:: Task statement ::
If a line in the data below contains the word "presentation", copy it out.

++++ Data for this exercise ++++

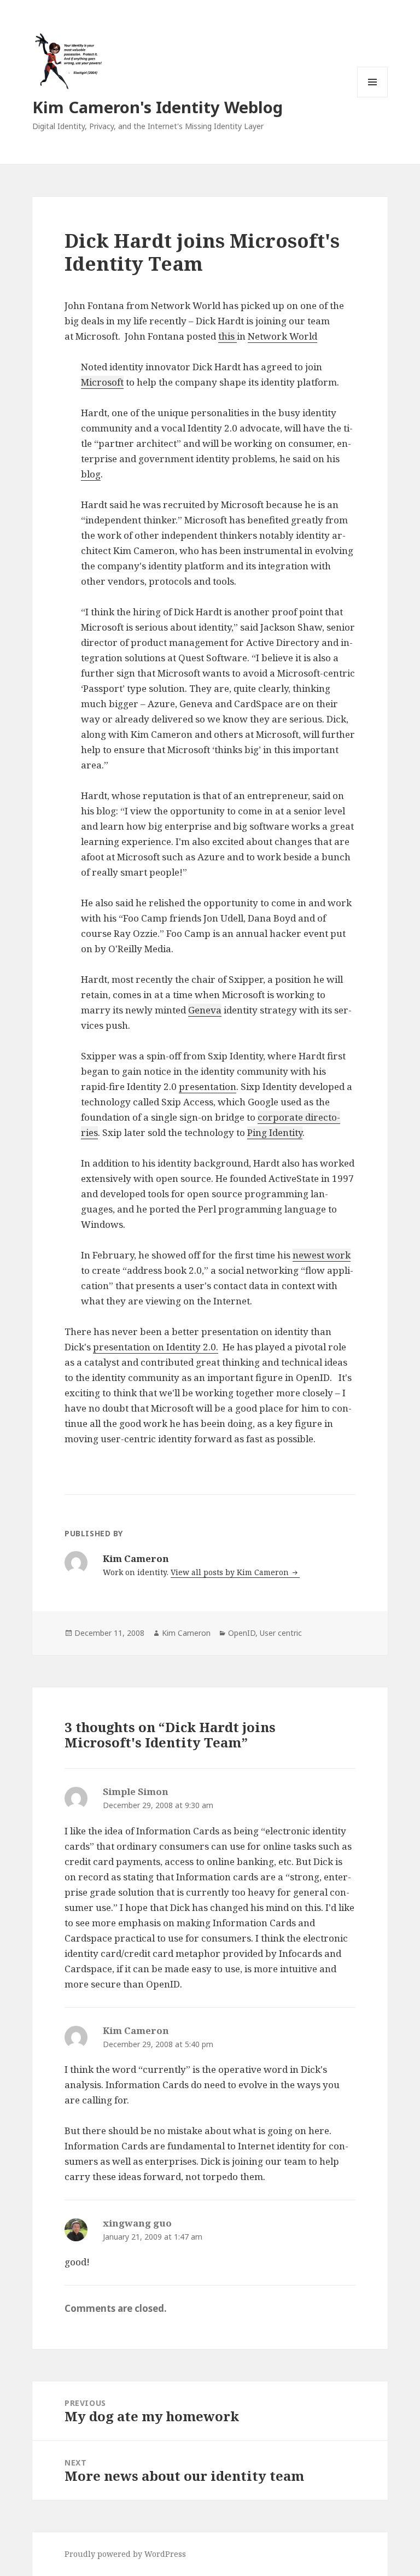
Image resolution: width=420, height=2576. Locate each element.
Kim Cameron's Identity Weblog (157, 107)
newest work (322, 1255)
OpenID (241, 1633)
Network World (282, 336)
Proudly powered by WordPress (125, 2554)
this (227, 336)
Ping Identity (274, 1132)
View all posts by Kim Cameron (231, 1572)
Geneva (204, 1010)
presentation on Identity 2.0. (155, 1347)
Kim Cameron (186, 1633)
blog (91, 474)
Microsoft (102, 382)
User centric (281, 1633)
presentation (207, 1086)
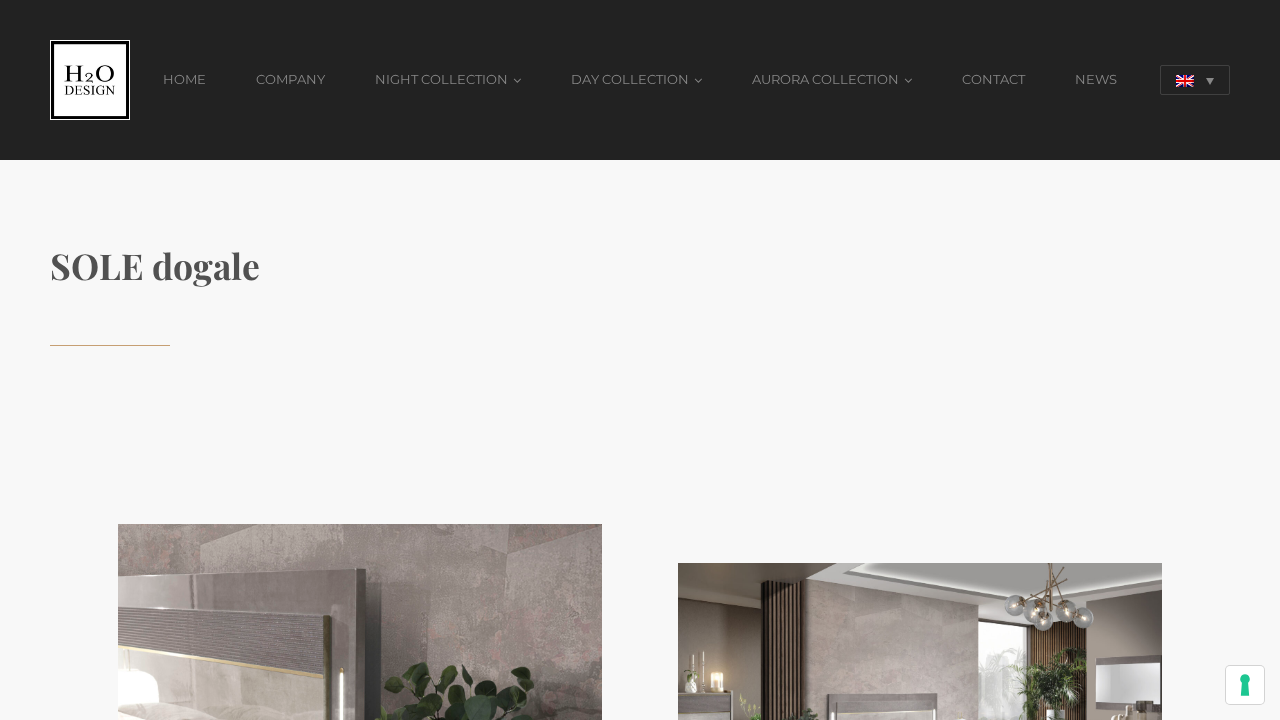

++++

:: Output below ::
presentation on Identity 2.0. (155, 1347)
presentation (207, 1086)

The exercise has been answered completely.